OBJETIVO DE LA TAREA:
Convierte a un CSV de dos columnas, instruccion y respuesta, los datos que van desde la línea que contiene "Given: Click the music note and speaker icon" hasta la línea que contiene "pos(510,354)", ambas incluidas, con una fila por cada instrucción y su respuesta. Pon cada texto en un único campo entre comillas y cambia los saltos de línea por espacios.

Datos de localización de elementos

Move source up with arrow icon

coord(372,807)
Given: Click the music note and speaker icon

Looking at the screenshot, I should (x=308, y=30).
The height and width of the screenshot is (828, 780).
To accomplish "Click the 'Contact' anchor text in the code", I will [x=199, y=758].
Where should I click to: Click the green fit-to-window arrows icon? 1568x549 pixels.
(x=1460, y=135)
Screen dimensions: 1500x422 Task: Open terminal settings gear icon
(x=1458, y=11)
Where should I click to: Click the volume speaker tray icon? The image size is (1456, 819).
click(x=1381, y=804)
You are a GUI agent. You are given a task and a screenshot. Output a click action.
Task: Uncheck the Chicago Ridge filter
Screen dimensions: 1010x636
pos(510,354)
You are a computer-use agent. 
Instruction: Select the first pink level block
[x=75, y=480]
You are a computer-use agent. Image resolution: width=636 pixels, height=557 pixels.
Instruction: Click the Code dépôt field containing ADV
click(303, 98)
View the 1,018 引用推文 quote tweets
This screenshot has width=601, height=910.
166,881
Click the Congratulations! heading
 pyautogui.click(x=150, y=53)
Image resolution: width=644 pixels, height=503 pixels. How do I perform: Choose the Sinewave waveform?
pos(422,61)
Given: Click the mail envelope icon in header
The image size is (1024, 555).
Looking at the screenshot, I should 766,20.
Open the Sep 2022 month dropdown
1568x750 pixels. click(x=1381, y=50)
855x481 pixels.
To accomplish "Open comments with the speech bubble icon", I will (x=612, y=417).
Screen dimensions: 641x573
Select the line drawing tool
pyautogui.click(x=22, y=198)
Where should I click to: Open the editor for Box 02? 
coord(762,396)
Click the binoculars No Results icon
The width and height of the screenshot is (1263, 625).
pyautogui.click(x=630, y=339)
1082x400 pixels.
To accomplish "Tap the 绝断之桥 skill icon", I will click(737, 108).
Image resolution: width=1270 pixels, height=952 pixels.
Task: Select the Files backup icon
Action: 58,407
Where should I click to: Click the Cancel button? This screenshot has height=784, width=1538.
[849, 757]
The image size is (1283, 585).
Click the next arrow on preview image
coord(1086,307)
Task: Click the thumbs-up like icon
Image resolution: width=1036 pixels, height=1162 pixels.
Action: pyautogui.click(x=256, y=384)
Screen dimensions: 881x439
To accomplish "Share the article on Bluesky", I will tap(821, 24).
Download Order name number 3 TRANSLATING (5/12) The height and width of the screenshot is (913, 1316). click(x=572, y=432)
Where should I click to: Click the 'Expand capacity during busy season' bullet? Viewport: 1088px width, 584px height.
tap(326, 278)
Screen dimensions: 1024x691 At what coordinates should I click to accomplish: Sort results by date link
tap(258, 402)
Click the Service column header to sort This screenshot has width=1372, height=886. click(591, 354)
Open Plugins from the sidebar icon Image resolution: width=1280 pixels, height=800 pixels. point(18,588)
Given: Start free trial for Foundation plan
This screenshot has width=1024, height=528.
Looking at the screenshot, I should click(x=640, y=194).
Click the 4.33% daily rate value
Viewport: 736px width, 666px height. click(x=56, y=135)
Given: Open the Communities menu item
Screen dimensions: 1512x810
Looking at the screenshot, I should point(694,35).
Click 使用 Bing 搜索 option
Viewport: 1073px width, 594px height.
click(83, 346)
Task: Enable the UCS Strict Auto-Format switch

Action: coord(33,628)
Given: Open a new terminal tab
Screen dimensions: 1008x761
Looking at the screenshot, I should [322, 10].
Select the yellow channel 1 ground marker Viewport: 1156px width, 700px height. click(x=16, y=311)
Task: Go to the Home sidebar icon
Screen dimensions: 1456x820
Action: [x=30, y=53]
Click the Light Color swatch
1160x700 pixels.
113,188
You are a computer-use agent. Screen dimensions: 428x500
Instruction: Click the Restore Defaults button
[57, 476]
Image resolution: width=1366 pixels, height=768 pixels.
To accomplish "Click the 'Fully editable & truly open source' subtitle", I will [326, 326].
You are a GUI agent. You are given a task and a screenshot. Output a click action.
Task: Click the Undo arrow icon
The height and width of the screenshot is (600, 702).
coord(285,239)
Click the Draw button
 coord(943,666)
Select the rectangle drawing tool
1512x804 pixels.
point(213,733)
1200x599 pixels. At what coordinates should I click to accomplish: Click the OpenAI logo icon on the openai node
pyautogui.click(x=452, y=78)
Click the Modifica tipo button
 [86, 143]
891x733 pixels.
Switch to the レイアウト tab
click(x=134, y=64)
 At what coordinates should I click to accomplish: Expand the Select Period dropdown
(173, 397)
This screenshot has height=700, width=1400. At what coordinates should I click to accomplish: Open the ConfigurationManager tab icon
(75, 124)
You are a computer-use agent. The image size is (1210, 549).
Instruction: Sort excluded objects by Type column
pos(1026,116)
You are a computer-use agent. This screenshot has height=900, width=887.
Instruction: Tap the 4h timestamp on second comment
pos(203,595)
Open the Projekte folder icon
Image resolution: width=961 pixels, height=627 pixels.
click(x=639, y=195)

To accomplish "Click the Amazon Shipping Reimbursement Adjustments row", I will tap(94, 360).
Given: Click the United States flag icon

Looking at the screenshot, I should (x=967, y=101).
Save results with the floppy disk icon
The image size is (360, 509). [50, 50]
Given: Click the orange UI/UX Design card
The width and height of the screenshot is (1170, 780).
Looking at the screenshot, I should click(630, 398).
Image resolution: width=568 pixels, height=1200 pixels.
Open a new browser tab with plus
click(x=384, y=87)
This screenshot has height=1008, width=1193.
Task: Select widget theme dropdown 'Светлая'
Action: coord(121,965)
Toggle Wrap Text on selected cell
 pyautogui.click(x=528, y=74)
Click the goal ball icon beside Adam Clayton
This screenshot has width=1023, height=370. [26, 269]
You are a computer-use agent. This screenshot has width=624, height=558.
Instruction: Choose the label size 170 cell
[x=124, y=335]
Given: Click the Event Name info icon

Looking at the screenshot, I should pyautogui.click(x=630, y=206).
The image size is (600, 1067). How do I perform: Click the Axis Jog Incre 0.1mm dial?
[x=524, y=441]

RESPUESTA DEL EJERCICIO:
instruccion,respuesta
"Given: Click the music note and speaker icon","Looking at the screenshot, I should (x=308, y=30)."
"The height and width of the screenshot is (828, 780). To accomplish ""Click the 'Contact' anchor text in the code"",","I will [x=199, y=758]."
"Where should I click to: Click the green fit-to-window arrows icon? 1568x549 pixels.","(x=1460, y=135)"
"Screen dimensions: 1500x422 Task: Open terminal settings gear icon","(x=1458, y=11)"
"Where should I click to: Click the volume speaker tray icon? The image size is (1456, 819).","click(x=1381, y=804)"
"You are a GUI agent. You are given a task and a screenshot. Output a click action. Task: Uncheck the Chicago Ridge filter Screen dimensions: 1010x636","pos(510,354)"